The error surface in parameter space shows how the error changes as you vary the model parameters. Each point in parameter space corresponds to a specific model configuration in feature space. The key insight is that certain loss functions (like squared error) create nice, convex error surfaces with a single global minimum, making optimization straightforward.

Special Case: Raw Error Loss Landscapes

When you select "Raw Error" as your error metric, you'll observe some interesting behavior:

For the constant model: The parameter space shows a straight line rather than a curve. This happens because the raw error function for a constant model is: $$\frac{1}{n}\sum_{i=1}^n (c - y_i) = c - \frac{1}{n}\sum_{i=1}^n y_i$$ This is a linear function of the parameter c, creating a straight line in parameter space. The line crosses zero at c = mean(y), which is why the minimum raw error occurs at the mean of y values.

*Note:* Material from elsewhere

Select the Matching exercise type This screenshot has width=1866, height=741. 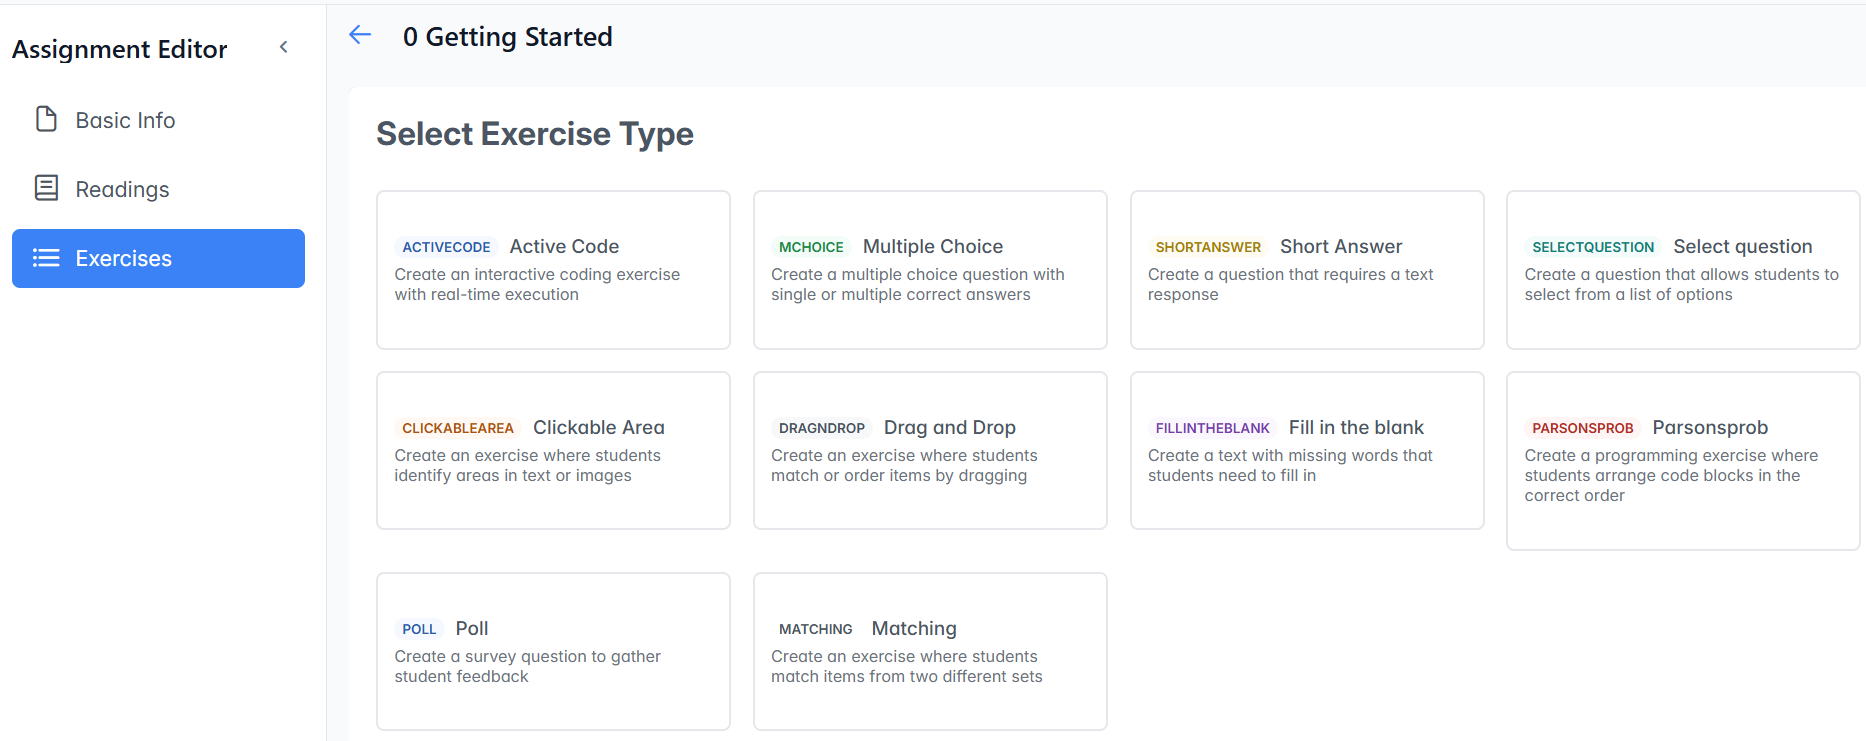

For the linear model: The parameter space shows a flat plane with a line where the error is zero. This happens because the raw error function for a linear model is: $$\frac{1}{n}\sum_{i=1}^n (mx_i + b - y_i) = m\cdot\text{mean}(x) + b - \text{mean}(y)$$ This creates a flat plane in the (m,b) space. Any combination of m and b that satisfies m·mean(x) + b = mean(y) will have zero raw error! This is why raw error is problematic for optimization - it doesn't provide a unique solution for the model parameters.

Try it yourself: Experiment with the sliders to see how changing parameters affects both spaces simultaneously. Notice how squared error creates a bowl-shaped (paraboloid) surface in parameter space, while absolute error creates a more angular surface, and raw error can create complex surfaces with no clear minimum.